Gabriel's Blog

On Keyboards

My current keyboard is a GMMK Pro

But before diving in that keyboard, let’s get into my history with keyboards. My first “proper” mechanical keyboard was a Corsair K70 with Speed Silver switches - a now massive 100% keyboard that was quite pretty. While I liked the speed silver switches for typing, gaming was another question. I tended to rest my hands quite heavily on the keyboard, and would accidentally actuate keys from time to time. At some point around this time (2017) I bought a Razer BlackWidow TKL (ten-keyless, or without the numberpad), which introduced me to alternative keyboard form factors and the Razer Green switch, which are essentially Cherry MX Blues with a different coloured stem; that is, clicky, but not great. At some point, I must have sold them, as I quickly moved on to a Ducky One TKL with genuine Cherry MX Blue switches. In those days, I wasn’t very invested in the keyboard scene, and thought of Cherry as being the “be all end all” for switches.

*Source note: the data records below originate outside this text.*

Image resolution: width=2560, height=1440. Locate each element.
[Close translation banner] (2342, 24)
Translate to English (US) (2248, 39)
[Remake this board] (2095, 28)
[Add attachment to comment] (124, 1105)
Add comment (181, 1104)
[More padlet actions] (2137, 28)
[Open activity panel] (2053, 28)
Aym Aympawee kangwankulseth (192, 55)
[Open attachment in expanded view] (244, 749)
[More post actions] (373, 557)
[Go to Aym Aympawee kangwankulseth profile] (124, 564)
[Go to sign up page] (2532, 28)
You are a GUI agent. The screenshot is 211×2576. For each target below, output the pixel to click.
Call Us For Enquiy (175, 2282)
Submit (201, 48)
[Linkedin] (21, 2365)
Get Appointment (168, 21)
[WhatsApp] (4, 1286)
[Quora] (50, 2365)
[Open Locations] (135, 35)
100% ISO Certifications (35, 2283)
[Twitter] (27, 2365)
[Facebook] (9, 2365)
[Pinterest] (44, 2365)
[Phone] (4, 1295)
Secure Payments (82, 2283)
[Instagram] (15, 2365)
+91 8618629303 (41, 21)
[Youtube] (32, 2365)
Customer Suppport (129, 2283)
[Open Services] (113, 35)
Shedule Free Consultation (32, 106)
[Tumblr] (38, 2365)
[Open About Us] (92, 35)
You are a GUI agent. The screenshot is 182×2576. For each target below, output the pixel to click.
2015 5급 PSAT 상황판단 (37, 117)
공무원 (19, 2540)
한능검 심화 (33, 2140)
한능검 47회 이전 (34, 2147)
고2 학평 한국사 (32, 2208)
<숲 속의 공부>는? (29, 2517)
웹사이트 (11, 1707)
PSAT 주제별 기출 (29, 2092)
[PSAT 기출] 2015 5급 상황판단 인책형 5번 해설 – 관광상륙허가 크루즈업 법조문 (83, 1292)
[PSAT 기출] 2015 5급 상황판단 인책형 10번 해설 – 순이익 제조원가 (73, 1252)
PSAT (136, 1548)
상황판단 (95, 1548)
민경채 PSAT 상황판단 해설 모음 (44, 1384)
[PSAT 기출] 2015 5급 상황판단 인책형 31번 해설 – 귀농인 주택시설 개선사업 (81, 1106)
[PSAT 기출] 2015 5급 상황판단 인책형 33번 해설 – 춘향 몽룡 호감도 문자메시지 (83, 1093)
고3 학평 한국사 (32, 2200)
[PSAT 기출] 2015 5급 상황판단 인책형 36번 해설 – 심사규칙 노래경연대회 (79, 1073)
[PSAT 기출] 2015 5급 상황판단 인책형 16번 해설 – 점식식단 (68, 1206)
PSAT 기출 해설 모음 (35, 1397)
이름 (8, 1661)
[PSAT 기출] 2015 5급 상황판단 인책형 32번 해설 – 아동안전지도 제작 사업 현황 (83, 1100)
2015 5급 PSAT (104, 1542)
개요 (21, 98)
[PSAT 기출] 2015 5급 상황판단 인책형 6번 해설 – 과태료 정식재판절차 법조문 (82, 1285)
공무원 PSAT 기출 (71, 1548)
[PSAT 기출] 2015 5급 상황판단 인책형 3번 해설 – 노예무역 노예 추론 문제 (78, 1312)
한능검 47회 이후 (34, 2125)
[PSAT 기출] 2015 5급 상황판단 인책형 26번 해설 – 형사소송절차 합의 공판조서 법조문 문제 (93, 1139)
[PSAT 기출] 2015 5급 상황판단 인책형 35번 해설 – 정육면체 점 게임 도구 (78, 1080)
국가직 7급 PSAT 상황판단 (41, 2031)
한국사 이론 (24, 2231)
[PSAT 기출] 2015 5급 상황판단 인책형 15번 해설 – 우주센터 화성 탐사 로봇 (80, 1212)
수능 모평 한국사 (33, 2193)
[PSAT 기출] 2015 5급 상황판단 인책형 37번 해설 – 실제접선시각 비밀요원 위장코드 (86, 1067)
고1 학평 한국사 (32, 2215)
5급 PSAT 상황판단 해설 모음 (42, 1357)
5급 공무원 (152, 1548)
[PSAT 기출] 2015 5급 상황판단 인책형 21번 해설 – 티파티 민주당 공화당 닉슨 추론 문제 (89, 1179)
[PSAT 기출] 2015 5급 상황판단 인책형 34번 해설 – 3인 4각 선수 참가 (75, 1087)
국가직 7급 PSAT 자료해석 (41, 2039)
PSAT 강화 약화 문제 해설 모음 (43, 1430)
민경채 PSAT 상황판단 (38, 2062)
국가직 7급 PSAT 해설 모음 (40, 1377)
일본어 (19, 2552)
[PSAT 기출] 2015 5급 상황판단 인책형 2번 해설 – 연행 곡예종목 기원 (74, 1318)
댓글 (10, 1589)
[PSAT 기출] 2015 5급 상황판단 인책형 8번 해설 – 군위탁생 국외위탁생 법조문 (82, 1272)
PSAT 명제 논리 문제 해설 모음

The Corsair K70 keyboard. Very gamery.

Corsair K70 Keyboard

The Razer BlackWidow keyboard, from a terrible panorama that is my only evidence of owning one

Razer BlackWidow TKL Keyboard

This Ducky One lasted me about a year or so, during that time I bought some (very nice) SA style keycaps (which I ended up removing relatively quickly as I didn’t like the profile). At some point, however, the draw of smaller keyboards was too much, and I found myself ordering an Anne Pro off AliExpress (or one of those sites) with Gateron Brown switches (tactile, ish). Being a 60% form factor, it was a major adjustment, but I got there and it was a great relief freeing up some more room on the tiny desk I had at the time. Commuting to an office every day was also somewhat simplified, although I ended up purchasing two of the Anne Pro’s successor, the Anne Pro 2. It was roughly the same keyboard, but with slightly better materials and some refinements to the software control and bluetooth interface. I ordered one with Cherry MX Blue switches and another with Kalih Box Blacks, to experience a heavier linear switch. This was also my first real exposure to alternative switch makers, and I was a massive fan of the Box Blacks. I found the brown switches were a bit too linear, and the blues were blues – clicky, but not in a pleasant way, especially during extended use.

Ducky One TKL

Ducky One TKL Keyboard

Ducky One TKL with SA style keycaps

Ducky One TKL with SA style keycaps

These Anne Pros lasted me several years, switching between them as I wanted and even bringing one traveling (since it was just that compact). And I still love them. But I knew it was time to upgrade. I found myself missing the navigation cluster, and wishing for a slightly more premium experience. So I started doing some research, and quickly feel down a rabbit hole.

The Anne Pro collection - left to right, black with Cherry MX Blues, white with Kalih Box Blacks, Anne Pro with Gateron Browns

Anne Pro collection

Keyboards are dangerous. The ignorant are lucky – there is so much information out there that it is possible to become overwhelmed very quickly. Everything from the material keycaps are made of, to the acoustic properties of case materials, to the specific plastics each part of a switch is made from. I had little clue what I was doing, but eventually settled on a few things; I wanted a navigation cluster, I wanted something slightly more compact than a full size keyboard, and I wanted to get premium materials.

I ended up with the following:

Give it a listen - fair warning, not everything is finely tuned or lubed!

And so far? Writing this post on that keyboard? I’m pretty happy with it (for the… one evening I’ve used it so far)! The process of swapping out the plate and lubing the stabilizers was a bit tedious and frustrating being my first time, and I do need to do some fine tuning with the lubrication on the switches and stabilizers (you can clearly hear the rattle on my spacebar in the audio clip), but overall it’s now a case of teaching myself a slightly more spacious layout, not needing to leap for the fn key every time I want to use my arrow keys or take a screenshot. Being a hotswap board (that is, rather than soldering switches to the PCB, they slot into sockets), I do plan to experiment with other switches in the future, to truly nail down my preference. There are also a number of community modifications documented that are intended to tweak the keyboard to your liking (when I say keyboard in the context of custom builds, I specifically mean the case and PCB), but I don’t know if I’ll end up trying any of them out. Unfortunately, it weighs an impressive 1768 grams, so traveling with it is out of the question, but I do still have my original Anne Pro handy that I plan to use as a testing grounds for modifications before selling it (be sure to follow me on Twitter if that sounds interesting, or to follow my plans).

The GMMK Pro in question

GMMK Pro top view

GMMK Pro side view

This is by no means my “end game” keyboard. I do plan on investing myself further in this hobby, but slowly. I already have a small list of switches to try and kits to experiment with, and have some inkling of how I’d want to custom design a keyboard. With time.